Pastiche gaudério na caçamba
O locutor bradava aos quatro ventos, com a impostação indispensável, que aquele desfile configurava maior importância nas comemorações dos 150 anos do município de Passo Fundo. E justificava que a atividade ali mostrava a cultura da nossa cidade, “desde os índios kaingangues, passando pelos primeiros habitantes (sic), até a miscigenação que formou o gaúcho”. Era a Mostra da Cultura Gaúcha, que desde 1992 traz discursos pseudo-histórico-turístico-pós-modernos.
Naquela tarde de setembro (domingo, dia 17, em 2006), via-se como dificilmente se poderia presenciar, a não ser em uma elucubração estética “kitch”, ou pastiche, a junção fragmentada da cúpula governamental do município, prestigiando um desfile de altas pretensões culturais. Comparo aqui a presença ilustre de tantos contra-partidários, coligados ou não, unidos no mesmo palanque, ao recorte de espaços e tempos, colados em cima de caçambas de caminhão. E justifico o porquê.
O colorido dos políticos em seus “santinhos”, mudando a cada eleição as tintas, assim como suas coligações, são pós-modernos. Destarte a história do Rio Grande do Sul que é contada pela gauderiada. Pois não têm compromisso algum com processos de longa data, nem propõem nada que seja realmente novo, no sentido de se construir algo sólido e duradouro. Podemos ousar dizer que alianças partidárias e gaúchos desfilando no asfalto são pastiche. São compostos por pedaços de referências perdidas num passado e transpostas ao presente em um recorte “à facão”.
Vamos levar em consideração que nosso estado é muito novo para ter construído uma identidade forte, assim como todo Brasil – se formos comparar com o Velho Mundo. Mas na verdade, os povos que aqui habitam, desde antes da ocupação genocida, são bem antigos. O problema é que eles são simbolicamente excluídos da formação cultural de viés gauchesco. Na lógica tradicionalista, o estado tem apenas 200 anos, quando poderia ter mais de 12 mil, desde que os primeiros habitantes indígenas chegaram aqui.

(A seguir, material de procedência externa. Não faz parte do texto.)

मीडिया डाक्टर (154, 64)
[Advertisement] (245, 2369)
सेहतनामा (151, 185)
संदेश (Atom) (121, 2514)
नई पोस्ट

Acredito que não por acaso, os tradicionalistas chamam seus galpões-santuários, os CTGs, de “entidades”. Na tal Mostra da Cultura Gaúcha, uma das “entidades”, como um espírito mundano, defendeu “nossas raízes” (sic), em face da polêmica atual em torno de ritmos gauchescos, que estão sofrendo interferências extra-terrenas. E nessa peleia entre fantasmas e ETs, os humanos presentes na platéia ficaram sem saber onde ficam as almas dos índios, já que nas raízes dessa terra não estariam. O CTG Lalau Miranda mostrou, chorando de orgulho de ser gaúcho, que o primeiro instrumento musical surgido aqui foi o acordeom, trazido por imigrantes italianos em 1829. Também defenderam que a gaita é o instrumento que melhor representa a música tradicionalista, “a música da nossa terra”. Daí os mais distraídos no público ficaram entendendo que antes não existia música no Rio Grande do Sul, nem vida.
Já a “entidade” vencedora da corrida de cavalos e caminhões – tipo regularidade, Cavaleiros do Mercosul, levou aos olhos dos presentes o índio também. Os cavalarianos do asfalto trouxeram pra Avenida 7 de Setembro um recorte dos povos que teriam formado o gaúcho: paulistas pilchados, italianos bem vestidos, espanhóis de origem flamenca, negros reis africanos vestidos de pele de onça, e a pocahontas (!). Quanto à última, explico que desfilou na avenida uma moça vestida de índia norte-americana, com trancinhas e pinturas no vestido, tal qual a personagem daquele desenho da Disney, chamado Pocahontas.
Essa foi a representação estética feita por quem tem legitimidade no nosso município e recebeu cerca de dez mil reais de lambuja, dos cofres públicos. Interpreto como uma ofensa ao passo-fundense essa prática político-tradicionalista. Dar o dinheiro destinado à cultura para poucos grupos que realizam apresentações artísticas tão limitadas como as que ocorreram no último dia 17, é jogar grana no lixo. Ainda mais que essa mostra não cumpre o papel a que se propõe, pois o público é pequeno, o número de pessoas envolvidas nos desfiles reduz a cada ano e não atrai turistas porcaria nenhuma!
Peguem esse dinheiro e usem, por exemplo, para dar suporte à vida e à cultura kaingang, o primeiro povo que habitou essa terra, mas que há 150 anos continua a ser exterminado, física, moral e simbolicamente. Ou comprem livros de história do Rio Grande do Sul para a Biblioteca Municipal, que anda bem defasada. Ou reformem o Teatro Municipal, que está caindo os pedaços. Mas não gastem mais tanta verba pública com esse desfile, que a cada edição parece ficar pior.